Lindsay Lohan, Jamie Lee Curtis film raises racial-ethnic-mix bar, serves a bit of Karan Johar

Sat, August 9 2025

Confusion gets seriously confounded when the swap this time is split four ways, with the foursome becoming recipients of each other’s bodies.

There’s much that’s similar between the 2003 Freaky Friday and the 2025 Freakier Friday, starting with the central body-swapping premise, and the return of two main stars, Jamie Lee Curtis and Lindsay Lohan. The films may be separated by more than two decades, but the vibe is very much the same: get the sentiments out, but keep it broad and light, and make things right. In the previous one, Dr Tess Coleman (Jamie Lee Curtis) and teenage daughter Anna (Lindsay Lohan) are at loggerheads by the former’s impending marriage, with the latter not thrilled at the prospect of a stepdad.
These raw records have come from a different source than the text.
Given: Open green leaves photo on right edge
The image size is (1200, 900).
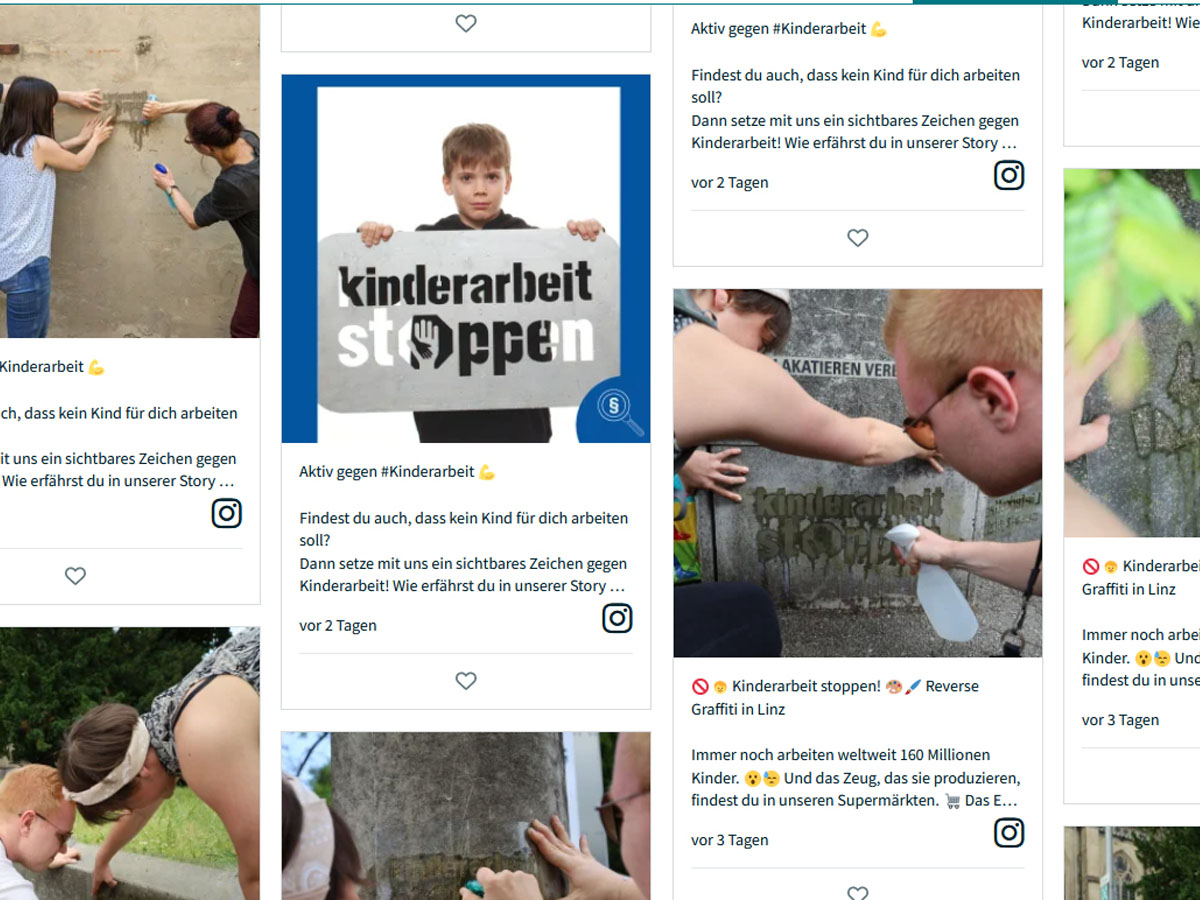Looking at the screenshot, I should click(x=1132, y=353).
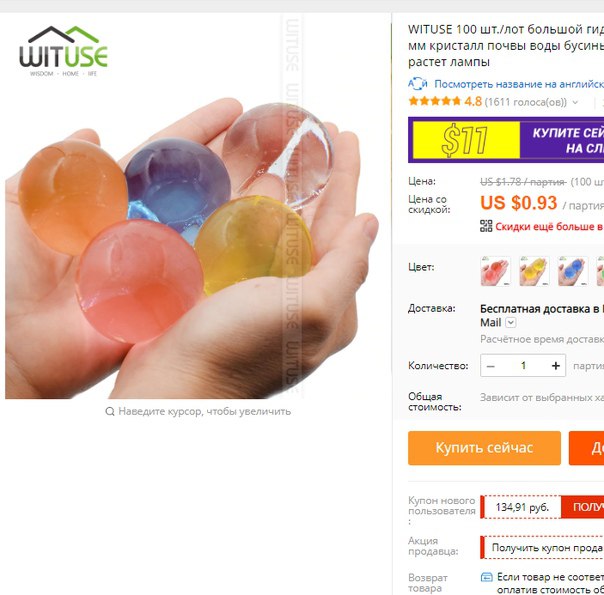
Task: Decrease quantity with the minus button
Action: pyautogui.click(x=490, y=365)
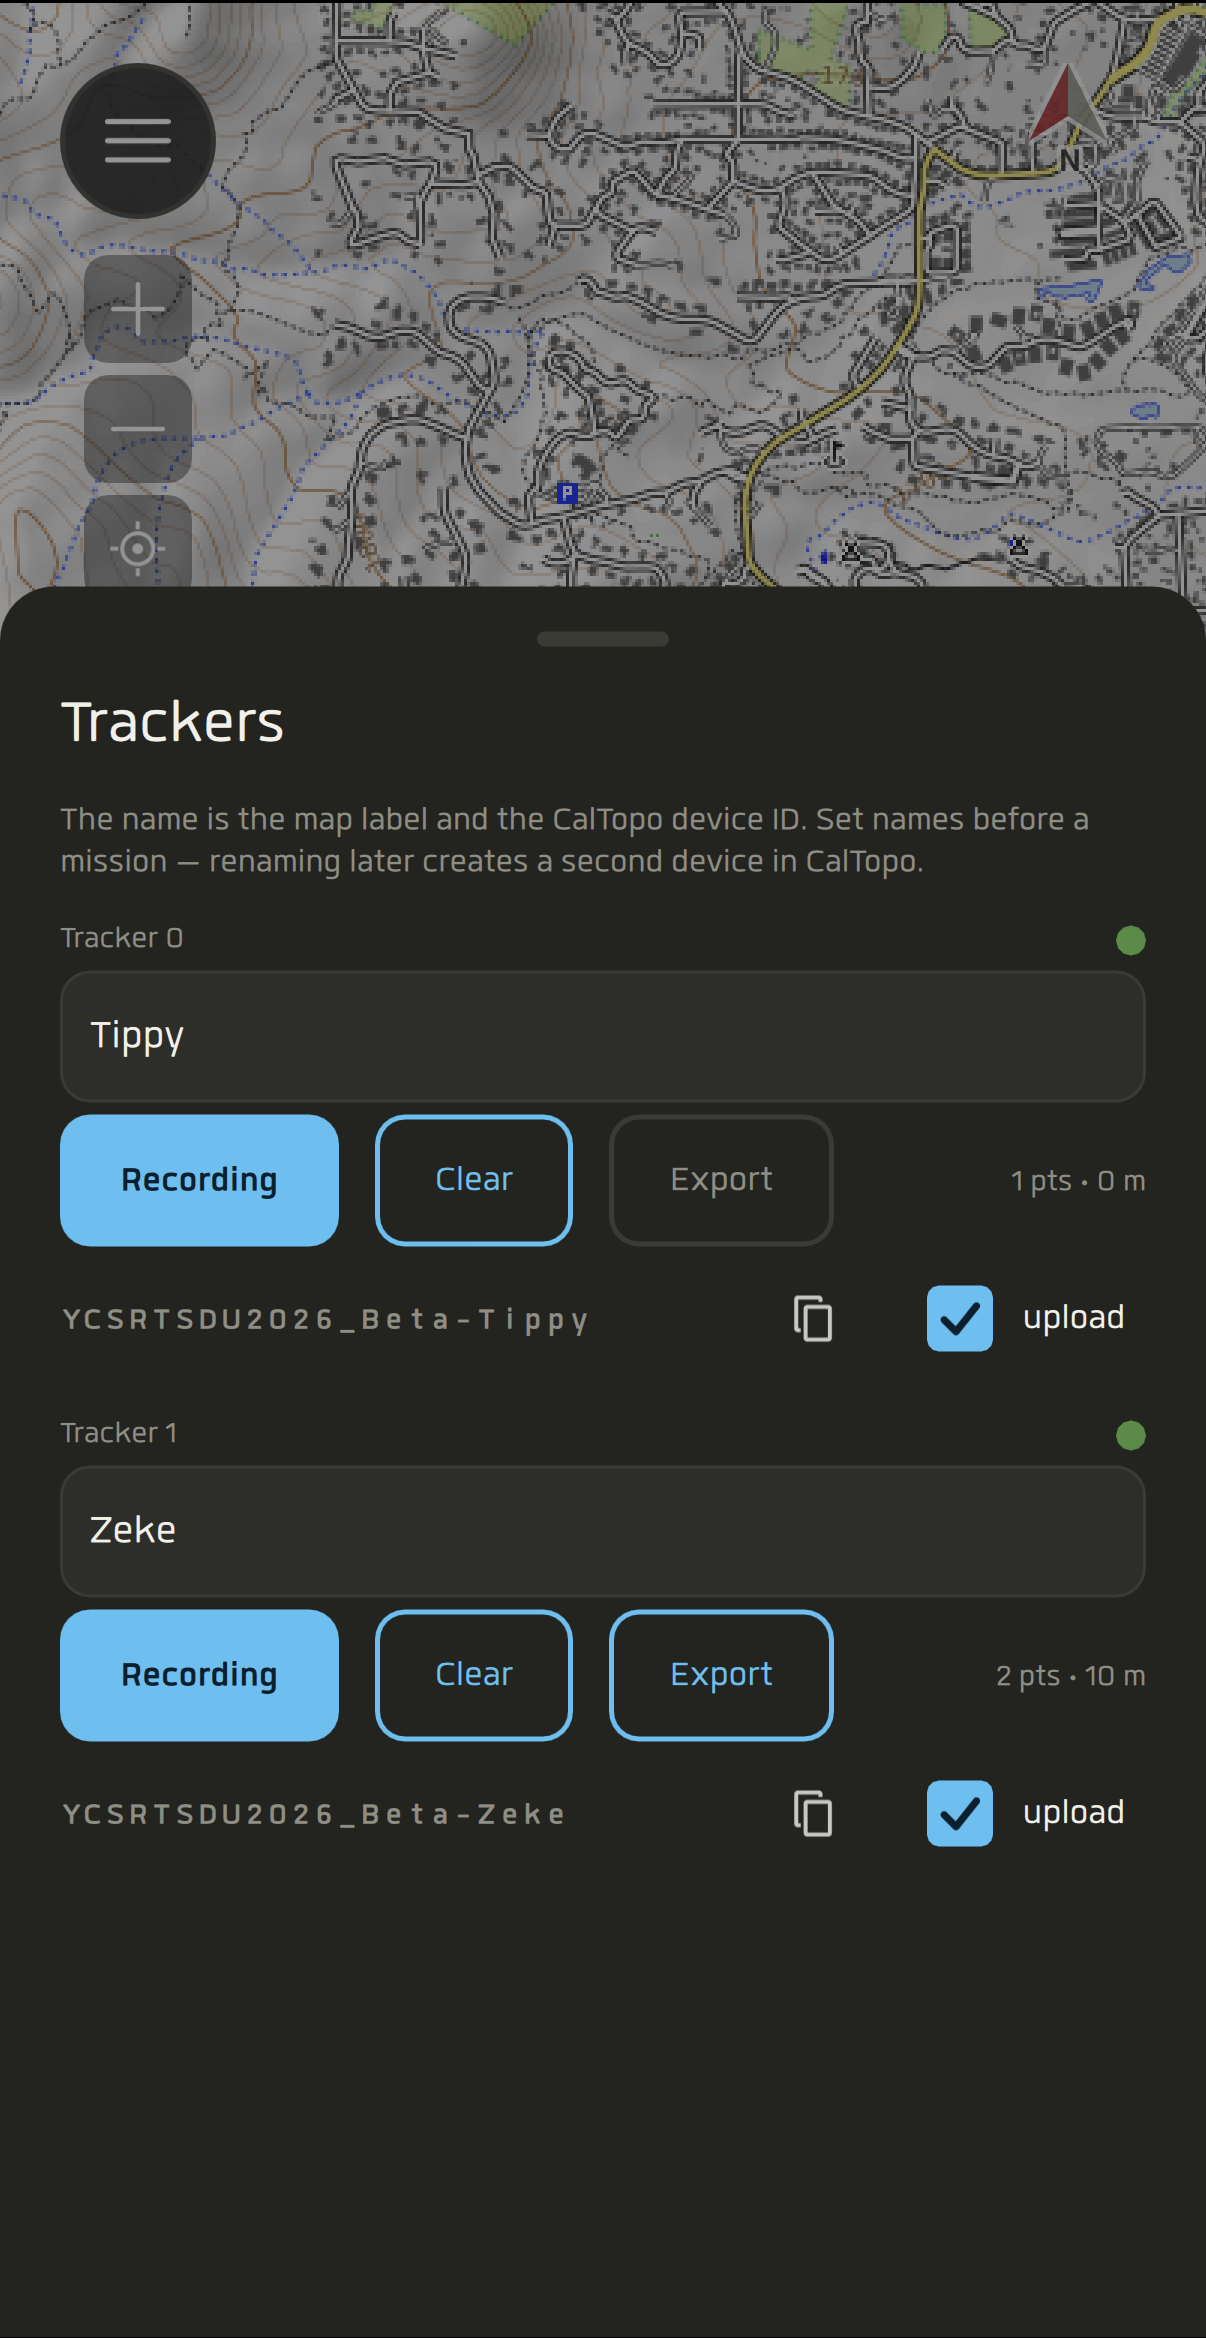
Task: Edit the Tracker 0 name field
Action: (x=603, y=1036)
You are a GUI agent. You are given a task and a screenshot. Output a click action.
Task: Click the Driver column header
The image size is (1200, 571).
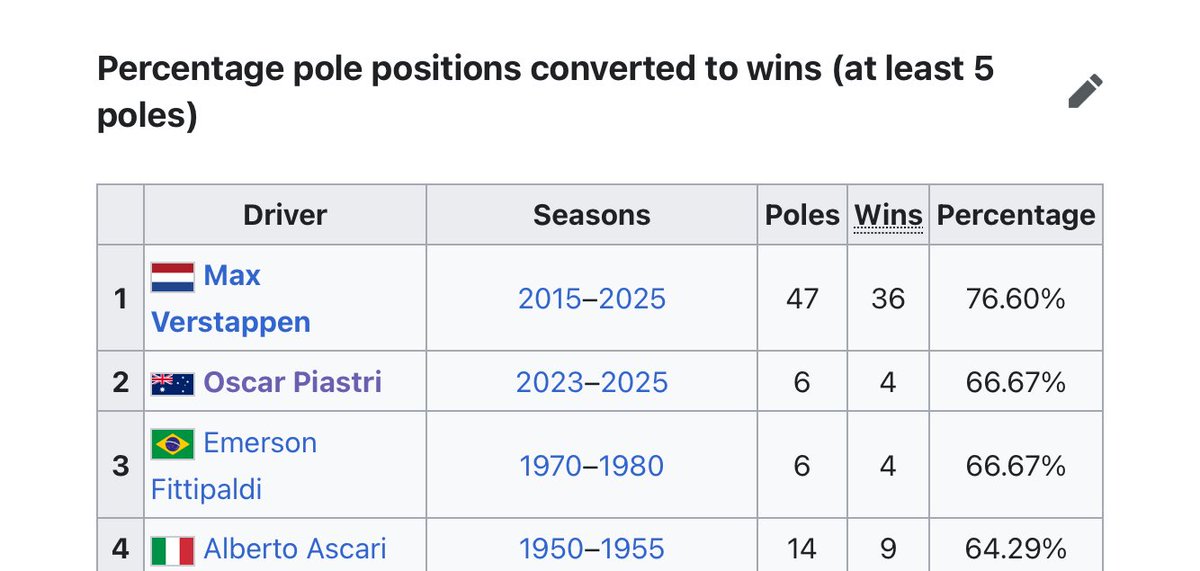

This time around, it is the turn of former rocker-present celebrity events manager Anna’s Gen Z daughter Harper (Julia Butters) to be unhappy at the former falling hard for single hot dad Eric (Manny Jacinto), who is in possession of a daughter of his own, the very British Lily (Sophia Hammons), said girl being satisfactorily snooty and stand-offish, and therefore Harper’s enemy number one.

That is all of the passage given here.